Investigations into the Evolutionary Origin of Navigation and Learning


Anselmo Pontes, Ian Whalen, Andrew Mitchell, Robert Mobley, Fred Dyer, Charles Ofria


Date: Thursday 7 Sept
Talk Time: TBA
Session: Evolutionary dynamics 2 10:30


evolution, origin, cognition, intelligence, complex behavior, associative learning, reversal learning, non-elemental learning, navigation, trace fossils, Avida, digital evolution, adaptive autonomous agents


A major area of investigation in evolutionary biology focuses on understanding how intelligent behaviors first evolved. We have evidence in the fossil record that demonstrates an apparent increase in the upper bounds on organismal complexity over time, but the levels of intelligence displayed by those organisms is less clear. For example, the progression of behaviors registered in trace and other fossils from the Ediacaran period have inspired intense speculation as to the cognitive capacity of animals leading up to the Cambrian Explosion. While it is challenging to get a more detailed window into what actually transpired hundreds of millions of years ago, computational Artificial Life techniques allow us to conduct empirical studies under comparable conditions and examine the patterns by which intelligent behaviors arise.

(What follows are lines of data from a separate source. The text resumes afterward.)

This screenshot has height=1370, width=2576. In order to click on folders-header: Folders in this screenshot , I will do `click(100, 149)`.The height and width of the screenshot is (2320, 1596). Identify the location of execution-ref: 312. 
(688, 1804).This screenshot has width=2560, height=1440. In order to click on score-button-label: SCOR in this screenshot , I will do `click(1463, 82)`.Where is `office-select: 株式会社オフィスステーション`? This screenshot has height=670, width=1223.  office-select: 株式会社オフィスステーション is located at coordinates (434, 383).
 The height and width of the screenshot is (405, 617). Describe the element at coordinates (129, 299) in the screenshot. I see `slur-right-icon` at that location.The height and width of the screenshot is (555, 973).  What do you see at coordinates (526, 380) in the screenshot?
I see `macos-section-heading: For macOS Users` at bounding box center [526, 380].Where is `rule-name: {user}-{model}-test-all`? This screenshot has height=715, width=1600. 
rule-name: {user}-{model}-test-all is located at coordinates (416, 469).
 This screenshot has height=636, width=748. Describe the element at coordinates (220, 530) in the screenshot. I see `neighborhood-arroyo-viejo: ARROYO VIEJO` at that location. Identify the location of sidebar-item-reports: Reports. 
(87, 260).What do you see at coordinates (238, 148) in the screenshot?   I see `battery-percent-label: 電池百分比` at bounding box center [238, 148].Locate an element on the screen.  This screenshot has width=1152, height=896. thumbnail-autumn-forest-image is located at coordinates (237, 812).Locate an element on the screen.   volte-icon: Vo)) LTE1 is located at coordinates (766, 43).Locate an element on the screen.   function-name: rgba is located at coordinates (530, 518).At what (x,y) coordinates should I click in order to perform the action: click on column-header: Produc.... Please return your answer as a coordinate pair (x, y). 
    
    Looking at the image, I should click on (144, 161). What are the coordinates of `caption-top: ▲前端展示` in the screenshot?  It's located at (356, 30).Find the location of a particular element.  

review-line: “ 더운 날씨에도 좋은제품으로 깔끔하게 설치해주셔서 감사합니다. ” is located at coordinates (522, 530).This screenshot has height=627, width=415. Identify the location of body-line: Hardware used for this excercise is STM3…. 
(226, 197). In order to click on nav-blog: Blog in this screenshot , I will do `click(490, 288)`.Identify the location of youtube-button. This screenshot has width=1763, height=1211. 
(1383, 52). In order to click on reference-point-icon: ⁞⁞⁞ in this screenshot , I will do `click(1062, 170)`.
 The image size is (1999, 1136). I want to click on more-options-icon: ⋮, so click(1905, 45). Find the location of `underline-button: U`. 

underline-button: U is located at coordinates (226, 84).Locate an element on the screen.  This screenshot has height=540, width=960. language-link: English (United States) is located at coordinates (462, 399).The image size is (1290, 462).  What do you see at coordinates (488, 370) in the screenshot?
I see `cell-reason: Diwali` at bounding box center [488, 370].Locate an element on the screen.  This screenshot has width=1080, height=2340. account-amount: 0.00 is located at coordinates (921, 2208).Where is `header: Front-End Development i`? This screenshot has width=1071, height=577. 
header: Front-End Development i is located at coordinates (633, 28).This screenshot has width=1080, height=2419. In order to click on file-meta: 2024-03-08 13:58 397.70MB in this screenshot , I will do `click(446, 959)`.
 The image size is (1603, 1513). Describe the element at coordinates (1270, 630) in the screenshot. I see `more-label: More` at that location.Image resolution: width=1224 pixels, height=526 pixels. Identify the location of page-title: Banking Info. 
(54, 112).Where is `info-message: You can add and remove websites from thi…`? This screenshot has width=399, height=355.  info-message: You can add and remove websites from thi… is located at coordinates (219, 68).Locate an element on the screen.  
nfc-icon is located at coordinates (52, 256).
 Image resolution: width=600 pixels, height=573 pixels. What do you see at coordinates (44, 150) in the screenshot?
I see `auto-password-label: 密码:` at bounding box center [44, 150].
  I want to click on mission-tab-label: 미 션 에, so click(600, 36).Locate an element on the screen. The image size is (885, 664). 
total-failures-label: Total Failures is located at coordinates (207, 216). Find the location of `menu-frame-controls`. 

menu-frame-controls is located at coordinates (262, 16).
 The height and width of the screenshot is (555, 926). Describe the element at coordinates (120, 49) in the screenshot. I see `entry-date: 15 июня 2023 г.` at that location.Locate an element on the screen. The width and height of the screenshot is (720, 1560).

In a series of experiments using the Avida platform, we evolved digital organisms with simple sensory and locomotory potential that were capable of increasingly complex cognitive abilities, spanning from efficient patch harvesting to associative learning and non-elemental learning. The patterns that these organisms display are reminiscent of those found in Precambrian fossils and allow us to start refining our ideas about the evolutionary origins of intelligence.